In Hollywood, social events are part of the business, especially when it comes to awards season. During Oscar season, studios bust out the big bucks and throw lavish parties as a subtle tool of persuasion for members of the academy to "consider" their films in their respective nominated categories. These promotional events have become such a mainstay of the award season protocol that media coverage has even gone so far as to cover the parties themselves. But to this, the academy says 'no more.'

New regulations passed down from the Academy Wednesday would limit the kinds of events that voters are allowed to attend; the policy becomes even stricter during the period between when the nominations are announced and the actual awards ceremony. Under the new rules, once the nominations are announced on January 24, voters are only allowed to attend a promotional party or event if it includes a screening. Academy members are allowed to attend screenings with cast and crew on hand for a question-and-answer session, but receptions with food or drinks following these sessions are forbidden. There are no restrictions regarding how many screenings of a film can occur, but cast and crew members may only participate in a maximum of two panel discussions. Prior to nominations, these rules are lax and allow screenings with food and beverages, but the Academy felt that after nominations, these events undoubtedly serve as a campaign tool.

Despite these seemingly rigid rules, there are still vast gaps in the Academy's policy that proves to be puzzling given the recent crackdown. Many question why the rules aren't as rigid prior to the nominations and cite a lack of consistency. The Academy still wanted celebrity-studded Q&A sessions to encourage members to attend films on the big screen; as Academy COO, Ric Robertson admits to the Miami Herald, "It's a lot easier to get people into theaters if there is going to be a discussion with a director and actor afterwards." However, if this was the case, then why was the digital distribution of films to members made acceptable with these new rules? It would seem that putting restrictions on DVD screeners and, at the very least, digital distribution of films would aid in this cause more than dividing up awards season.

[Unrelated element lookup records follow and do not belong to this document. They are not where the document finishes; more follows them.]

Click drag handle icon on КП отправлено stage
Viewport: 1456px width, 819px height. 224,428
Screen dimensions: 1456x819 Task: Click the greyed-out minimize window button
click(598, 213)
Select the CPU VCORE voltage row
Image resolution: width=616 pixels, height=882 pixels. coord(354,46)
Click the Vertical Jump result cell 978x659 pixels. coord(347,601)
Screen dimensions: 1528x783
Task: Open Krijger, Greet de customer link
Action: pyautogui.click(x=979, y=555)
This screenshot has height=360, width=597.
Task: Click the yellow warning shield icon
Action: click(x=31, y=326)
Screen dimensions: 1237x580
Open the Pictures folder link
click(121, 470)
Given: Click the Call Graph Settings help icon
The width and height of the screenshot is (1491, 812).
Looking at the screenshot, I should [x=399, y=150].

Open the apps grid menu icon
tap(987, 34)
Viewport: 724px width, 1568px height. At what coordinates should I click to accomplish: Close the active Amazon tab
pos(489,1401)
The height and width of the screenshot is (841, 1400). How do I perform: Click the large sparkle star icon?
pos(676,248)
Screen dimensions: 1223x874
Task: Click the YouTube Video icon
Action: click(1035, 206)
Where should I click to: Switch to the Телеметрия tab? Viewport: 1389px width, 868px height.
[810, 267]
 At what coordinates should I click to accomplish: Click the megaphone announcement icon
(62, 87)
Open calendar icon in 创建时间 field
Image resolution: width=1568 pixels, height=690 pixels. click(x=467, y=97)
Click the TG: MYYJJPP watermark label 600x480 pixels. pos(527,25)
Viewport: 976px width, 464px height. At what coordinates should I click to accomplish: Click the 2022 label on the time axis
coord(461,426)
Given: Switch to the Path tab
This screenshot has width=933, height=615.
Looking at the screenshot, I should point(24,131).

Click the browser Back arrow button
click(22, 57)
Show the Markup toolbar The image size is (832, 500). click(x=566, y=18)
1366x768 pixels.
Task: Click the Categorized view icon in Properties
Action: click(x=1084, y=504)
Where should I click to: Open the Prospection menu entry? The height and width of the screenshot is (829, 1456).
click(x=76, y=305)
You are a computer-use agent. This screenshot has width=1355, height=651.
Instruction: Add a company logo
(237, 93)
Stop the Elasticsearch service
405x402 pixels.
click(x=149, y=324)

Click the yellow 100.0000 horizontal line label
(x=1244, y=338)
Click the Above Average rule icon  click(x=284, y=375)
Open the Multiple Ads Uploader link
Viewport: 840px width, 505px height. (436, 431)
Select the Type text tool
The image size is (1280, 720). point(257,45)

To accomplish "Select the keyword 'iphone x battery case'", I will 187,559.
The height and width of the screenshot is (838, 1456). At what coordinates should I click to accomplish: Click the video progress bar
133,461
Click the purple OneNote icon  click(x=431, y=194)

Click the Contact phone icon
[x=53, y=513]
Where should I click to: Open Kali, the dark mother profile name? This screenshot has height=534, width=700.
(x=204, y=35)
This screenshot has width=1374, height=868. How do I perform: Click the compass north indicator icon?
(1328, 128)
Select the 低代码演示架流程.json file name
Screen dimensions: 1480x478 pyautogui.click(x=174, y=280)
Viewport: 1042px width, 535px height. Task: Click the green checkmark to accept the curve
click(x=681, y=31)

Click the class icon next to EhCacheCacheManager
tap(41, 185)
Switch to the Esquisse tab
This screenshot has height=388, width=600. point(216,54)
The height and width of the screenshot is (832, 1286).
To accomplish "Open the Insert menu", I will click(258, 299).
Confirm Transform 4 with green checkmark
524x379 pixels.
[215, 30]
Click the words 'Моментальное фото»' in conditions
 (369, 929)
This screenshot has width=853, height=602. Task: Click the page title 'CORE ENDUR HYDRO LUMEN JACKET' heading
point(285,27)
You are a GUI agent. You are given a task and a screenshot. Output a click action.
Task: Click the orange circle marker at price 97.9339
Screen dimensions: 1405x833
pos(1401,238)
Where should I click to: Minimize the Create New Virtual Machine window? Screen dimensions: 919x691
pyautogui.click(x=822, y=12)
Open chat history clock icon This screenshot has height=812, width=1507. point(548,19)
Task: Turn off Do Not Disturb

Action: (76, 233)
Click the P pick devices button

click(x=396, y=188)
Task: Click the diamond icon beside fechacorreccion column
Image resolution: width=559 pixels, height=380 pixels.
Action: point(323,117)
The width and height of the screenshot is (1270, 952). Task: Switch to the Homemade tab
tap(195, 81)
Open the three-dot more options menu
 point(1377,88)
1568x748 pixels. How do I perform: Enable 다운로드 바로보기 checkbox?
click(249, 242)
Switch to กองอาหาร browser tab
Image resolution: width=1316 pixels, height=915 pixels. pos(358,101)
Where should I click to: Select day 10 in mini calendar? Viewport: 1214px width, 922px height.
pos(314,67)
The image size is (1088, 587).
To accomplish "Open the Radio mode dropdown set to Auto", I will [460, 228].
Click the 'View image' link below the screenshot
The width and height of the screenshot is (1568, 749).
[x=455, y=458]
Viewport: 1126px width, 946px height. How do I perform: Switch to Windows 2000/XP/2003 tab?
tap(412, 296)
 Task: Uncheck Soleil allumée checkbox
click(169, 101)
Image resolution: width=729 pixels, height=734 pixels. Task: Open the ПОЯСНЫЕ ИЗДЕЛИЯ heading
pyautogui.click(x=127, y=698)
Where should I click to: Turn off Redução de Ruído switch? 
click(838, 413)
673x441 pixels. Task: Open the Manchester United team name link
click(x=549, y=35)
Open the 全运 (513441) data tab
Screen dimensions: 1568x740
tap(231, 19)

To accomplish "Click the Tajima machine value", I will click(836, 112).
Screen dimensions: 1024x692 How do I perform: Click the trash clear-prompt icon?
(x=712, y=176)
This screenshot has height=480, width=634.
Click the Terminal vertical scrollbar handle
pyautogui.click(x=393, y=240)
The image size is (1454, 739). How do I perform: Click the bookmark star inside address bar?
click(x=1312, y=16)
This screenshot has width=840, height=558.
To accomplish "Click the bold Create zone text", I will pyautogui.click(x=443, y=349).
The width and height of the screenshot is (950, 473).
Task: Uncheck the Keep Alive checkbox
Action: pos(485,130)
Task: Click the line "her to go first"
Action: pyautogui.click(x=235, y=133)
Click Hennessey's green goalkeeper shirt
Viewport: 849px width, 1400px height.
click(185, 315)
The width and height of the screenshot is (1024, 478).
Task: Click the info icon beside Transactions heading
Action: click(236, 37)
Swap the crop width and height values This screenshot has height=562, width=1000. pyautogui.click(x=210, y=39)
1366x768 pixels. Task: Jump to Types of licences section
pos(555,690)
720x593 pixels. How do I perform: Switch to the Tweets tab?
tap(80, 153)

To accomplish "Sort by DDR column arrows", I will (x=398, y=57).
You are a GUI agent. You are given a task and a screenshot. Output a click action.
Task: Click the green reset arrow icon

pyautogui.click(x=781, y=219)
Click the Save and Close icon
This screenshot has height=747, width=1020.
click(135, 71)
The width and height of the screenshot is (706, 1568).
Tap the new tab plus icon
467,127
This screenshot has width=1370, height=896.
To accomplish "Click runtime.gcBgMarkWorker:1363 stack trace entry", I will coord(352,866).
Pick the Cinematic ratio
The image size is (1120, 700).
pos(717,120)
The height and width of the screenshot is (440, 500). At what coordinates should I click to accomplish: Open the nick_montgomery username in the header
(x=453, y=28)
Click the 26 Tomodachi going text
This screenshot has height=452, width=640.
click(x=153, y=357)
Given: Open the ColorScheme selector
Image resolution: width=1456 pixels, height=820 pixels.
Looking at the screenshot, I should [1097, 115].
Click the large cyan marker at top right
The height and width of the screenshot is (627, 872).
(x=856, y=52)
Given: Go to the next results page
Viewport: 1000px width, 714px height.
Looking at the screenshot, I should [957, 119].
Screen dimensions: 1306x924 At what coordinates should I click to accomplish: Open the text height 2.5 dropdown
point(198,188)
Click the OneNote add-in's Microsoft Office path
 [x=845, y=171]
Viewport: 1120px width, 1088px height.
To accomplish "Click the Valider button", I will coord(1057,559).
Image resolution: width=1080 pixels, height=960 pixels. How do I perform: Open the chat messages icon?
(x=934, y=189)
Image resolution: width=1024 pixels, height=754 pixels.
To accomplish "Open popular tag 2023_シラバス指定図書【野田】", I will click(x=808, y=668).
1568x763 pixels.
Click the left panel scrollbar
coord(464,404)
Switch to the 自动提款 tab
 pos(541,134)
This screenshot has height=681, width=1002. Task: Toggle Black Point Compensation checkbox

Although it may put a damper on the award season social calendar, organizers hope this move will create a level playing field for the smaller films whose productions can't compete on the level of the studios. In addition, these rules may breath new life into the Oscar, which is frequently seen as a stamp of approval that major studios can use to boost DVD and ticket sales. While these new regulations may seem a tad inconsistent, they are supposedly put in place with the best intentions. Robertson reflects these sentiments,

"For us, it was a matter of perception as much as anything," Robertson told The Wrap. "To the extent that you guys were writing about parties and campaigns and things other than the work itself, that's not good for us. We want to do everything we can to put the focus back on the work."